Plant that seed for her. She may need to cling to that seed for dear life. But then really DO go work on this. Screw your sister - you'll have your other siblings. I'm the family member in my family with the big mouth. There's no passive-aggressive bullshit with me, and I don't let people get away with treating anyone like shit in front of me.
Anonymous wrote:Anonymous wrote:
Well the apple has not fallen far from the tree! Your approach is cowardly too. I an't believe you needed an anonymous forum to persuade you to do something. You seem so afraid of your sister's outburst and you are a grown ass woman. Imagine how terrified this child must be of your sister! The karma that will come to you for turnig your back on this child...and the karma your sister will experience for treating this child so horribly is going to be unbelievable!! I am so disgusted by your sister's behavoir and wish I knew her basic info so I could turn her into CPS. This is going to affect this child for the rest of her life. How can you sleep at night knowing this and knowing you have not done anything to help this poor child. If this child gets the courage to tell a mandated reporter ( teacher, doctor,social worker or school counselor) you could find yourself in trouble because you witnessed tihs abuse and did NOTHING! Emotional abuse is treated by many as just as, if not more, damaging than physical abuse. Get a spine! Your sister is a monster and you are sitting by condoning this with your silence.
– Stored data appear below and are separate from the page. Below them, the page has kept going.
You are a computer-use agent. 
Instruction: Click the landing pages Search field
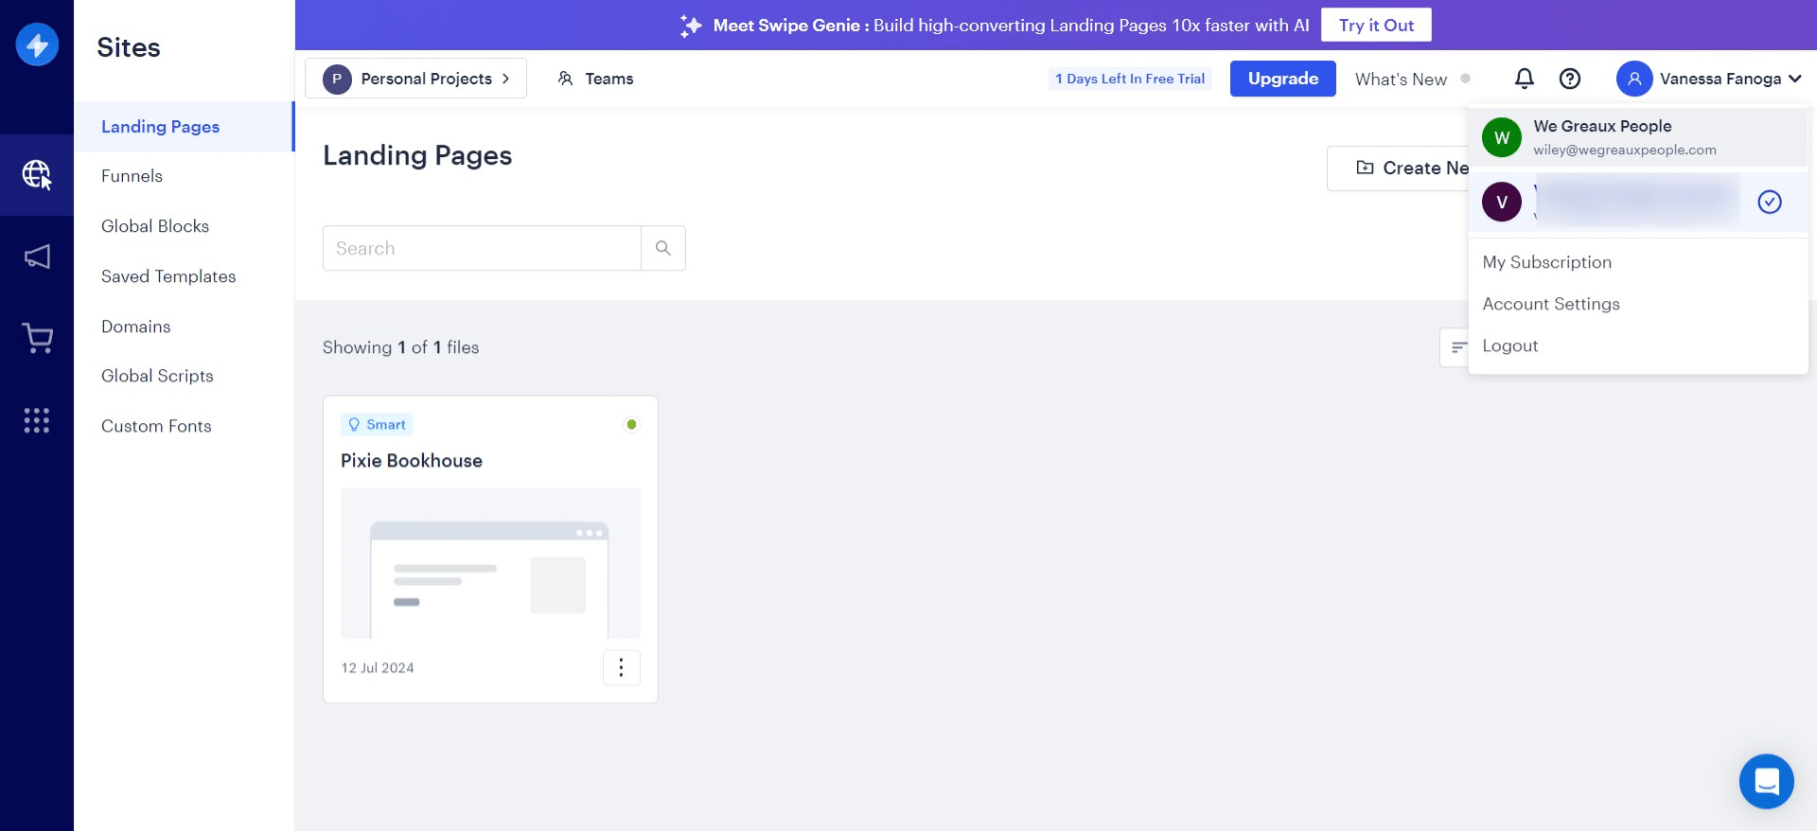(x=482, y=248)
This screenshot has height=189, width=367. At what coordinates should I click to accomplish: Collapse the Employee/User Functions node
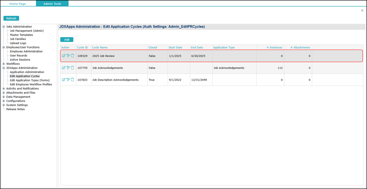click(x=4, y=47)
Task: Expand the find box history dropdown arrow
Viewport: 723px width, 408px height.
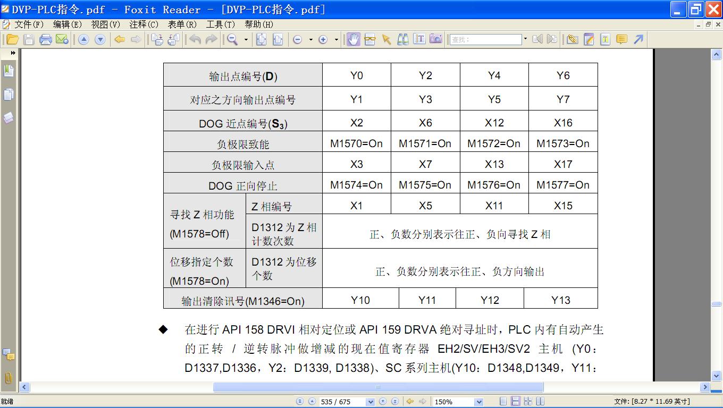Action: (x=525, y=39)
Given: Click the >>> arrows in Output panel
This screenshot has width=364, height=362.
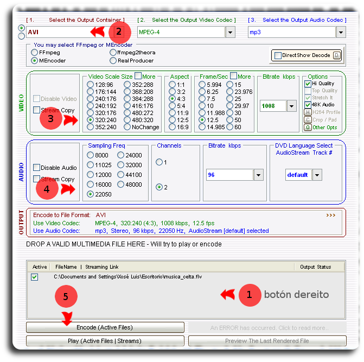Looking at the screenshot, I should coord(331,215).
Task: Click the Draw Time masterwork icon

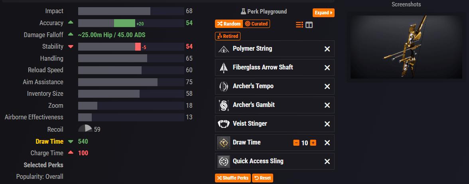Action: [223, 142]
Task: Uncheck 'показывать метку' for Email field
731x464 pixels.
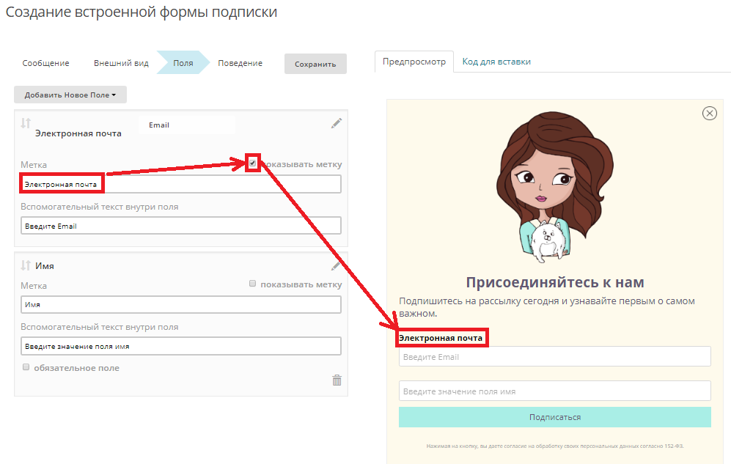Action: pyautogui.click(x=253, y=163)
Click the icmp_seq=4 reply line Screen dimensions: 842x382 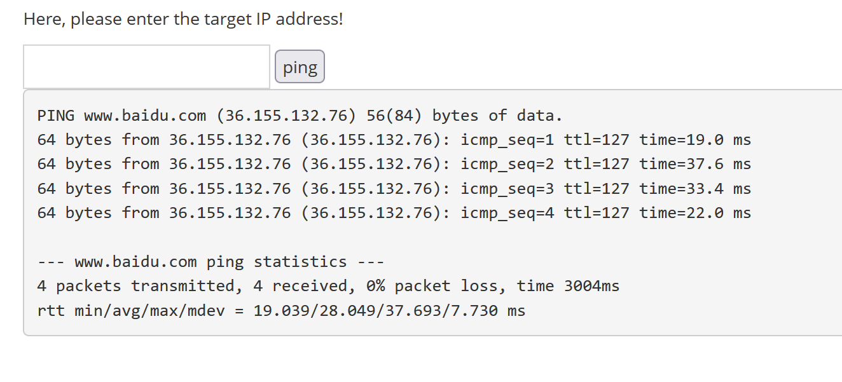(x=394, y=213)
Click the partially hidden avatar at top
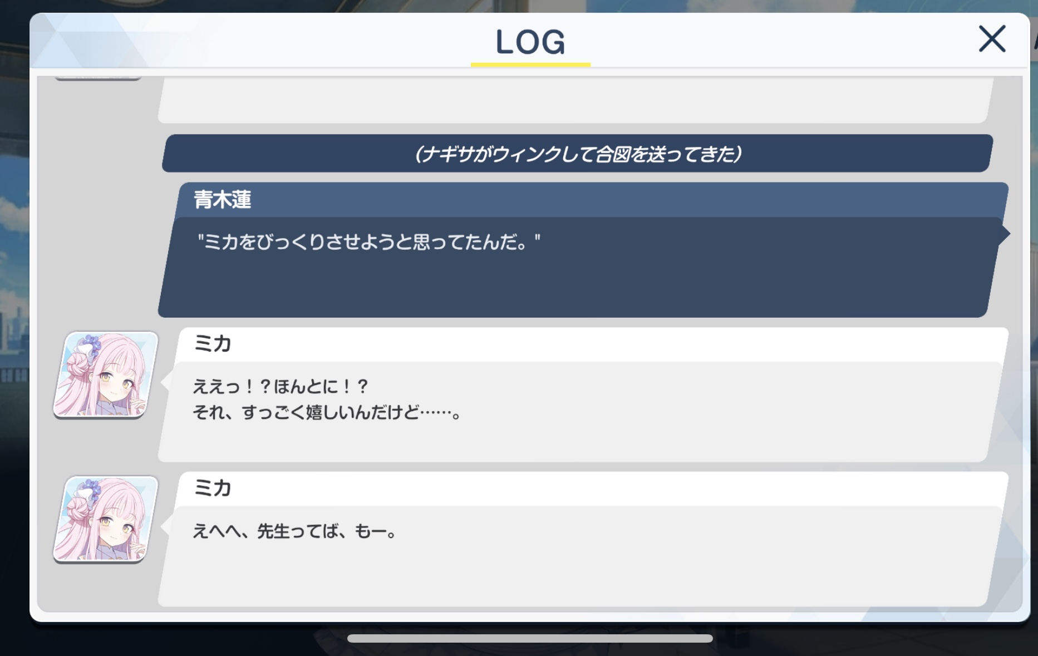The height and width of the screenshot is (656, 1038). 99,77
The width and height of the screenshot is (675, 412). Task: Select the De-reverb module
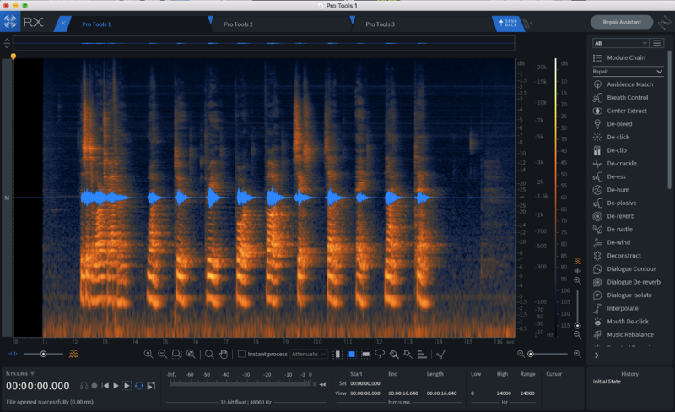[621, 216]
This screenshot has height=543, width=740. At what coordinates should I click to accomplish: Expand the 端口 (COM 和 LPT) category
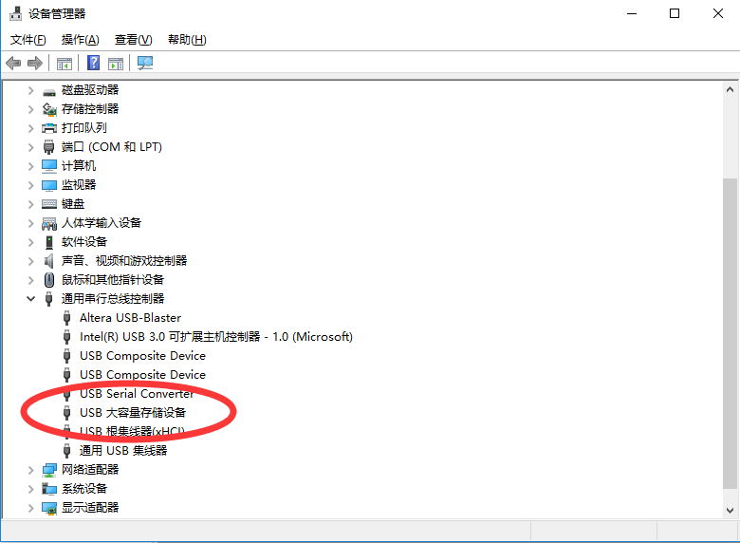pos(30,147)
You never know, you may need the help of another one day and you would hate for someone to sit by and watch you in need and do NOTHING!!
Back down a bit, PP. I'm doing the best I can here. I readily admit that my approach has been cowardly. It's really easy for someone on the outside (you) to cast stones, without being in this position. From here on the inside, the solutions don't appear so easy or clear-cut. It's not just that I am afraid of my sister yelling at me. I am afraid of losing all contact with her child and step-child.